Stated problem -> Update the data below so that every "Where should I click to" becomes "Where do I click to". Leave the rest unchanged.

+ + + + +

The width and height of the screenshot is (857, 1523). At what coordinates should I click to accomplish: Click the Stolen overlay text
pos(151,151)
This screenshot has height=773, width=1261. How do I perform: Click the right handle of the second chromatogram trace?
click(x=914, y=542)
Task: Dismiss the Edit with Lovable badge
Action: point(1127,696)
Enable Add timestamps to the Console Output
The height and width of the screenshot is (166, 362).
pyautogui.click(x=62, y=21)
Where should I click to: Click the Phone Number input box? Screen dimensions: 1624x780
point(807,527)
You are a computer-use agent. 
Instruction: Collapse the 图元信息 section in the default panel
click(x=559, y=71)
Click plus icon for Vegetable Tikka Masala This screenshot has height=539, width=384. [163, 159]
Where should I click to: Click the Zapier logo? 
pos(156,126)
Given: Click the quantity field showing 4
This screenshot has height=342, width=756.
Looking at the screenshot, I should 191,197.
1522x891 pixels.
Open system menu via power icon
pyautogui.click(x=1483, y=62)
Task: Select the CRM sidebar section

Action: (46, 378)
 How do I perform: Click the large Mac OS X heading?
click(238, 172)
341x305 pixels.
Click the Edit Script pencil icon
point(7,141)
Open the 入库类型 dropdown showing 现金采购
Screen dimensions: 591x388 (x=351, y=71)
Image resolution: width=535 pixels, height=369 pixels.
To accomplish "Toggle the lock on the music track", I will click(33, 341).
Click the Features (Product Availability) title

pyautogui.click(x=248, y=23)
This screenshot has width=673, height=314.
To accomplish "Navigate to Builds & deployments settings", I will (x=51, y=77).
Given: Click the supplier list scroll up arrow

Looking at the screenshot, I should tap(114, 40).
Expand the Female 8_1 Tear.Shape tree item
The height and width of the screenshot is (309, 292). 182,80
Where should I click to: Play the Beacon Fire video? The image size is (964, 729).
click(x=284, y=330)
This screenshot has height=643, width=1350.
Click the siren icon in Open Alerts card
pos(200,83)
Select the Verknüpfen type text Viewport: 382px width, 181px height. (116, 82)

+ + + + +

Full answer ->
The width and height of the screenshot is (857, 1523). At what coordinates should I click to accomplish: Click the Stolen overlay text
pos(151,151)
This screenshot has height=773, width=1261. How do I perform: Click the right handle of the second chromatogram trace?
click(x=914, y=542)
Task: Dismiss the Edit with Lovable badge
Action: point(1127,696)
Enable Add timestamps to the Console Output
The height and width of the screenshot is (166, 362).
pyautogui.click(x=62, y=21)
Where do I click to: Click the Phone Number input box? Screen dimensions: 1624x780
point(807,527)
You are a computer-use agent. 
Instruction: Collapse the 图元信息 section in the default panel
click(x=559, y=71)
Click plus icon for Vegetable Tikka Masala This screenshot has height=539, width=384. [163, 159]
Where do I click to: Click the Zapier logo? 
pos(156,126)
Given: Click the quantity field showing 4
This screenshot has height=342, width=756.
Looking at the screenshot, I should 191,197.
1522x891 pixels.
Open system menu via power icon
pyautogui.click(x=1483, y=62)
Task: Select the CRM sidebar section

Action: (46, 378)
 How do I perform: Click the large Mac OS X heading?
click(238, 172)
341x305 pixels.
Click the Edit Script pencil icon
point(7,141)
Open the 入库类型 dropdown showing 现金采购
Screen dimensions: 591x388 (x=351, y=71)
Image resolution: width=535 pixels, height=369 pixels.
To accomplish "Toggle the lock on the music track", I will click(33, 341).
Click the Features (Product Availability) title

pyautogui.click(x=248, y=23)
This screenshot has width=673, height=314.
To accomplish "Navigate to Builds & deployments settings", I will (x=51, y=77).
Given: Click the supplier list scroll up arrow

Looking at the screenshot, I should tap(114, 40).
Expand the Female 8_1 Tear.Shape tree item
The height and width of the screenshot is (309, 292). 182,80
Where do I click to: Play the Beacon Fire video? The image size is (964, 729).
click(x=284, y=330)
This screenshot has height=643, width=1350.
Click the siren icon in Open Alerts card
pos(200,83)
Select the Verknüpfen type text Viewport: 382px width, 181px height. (116, 82)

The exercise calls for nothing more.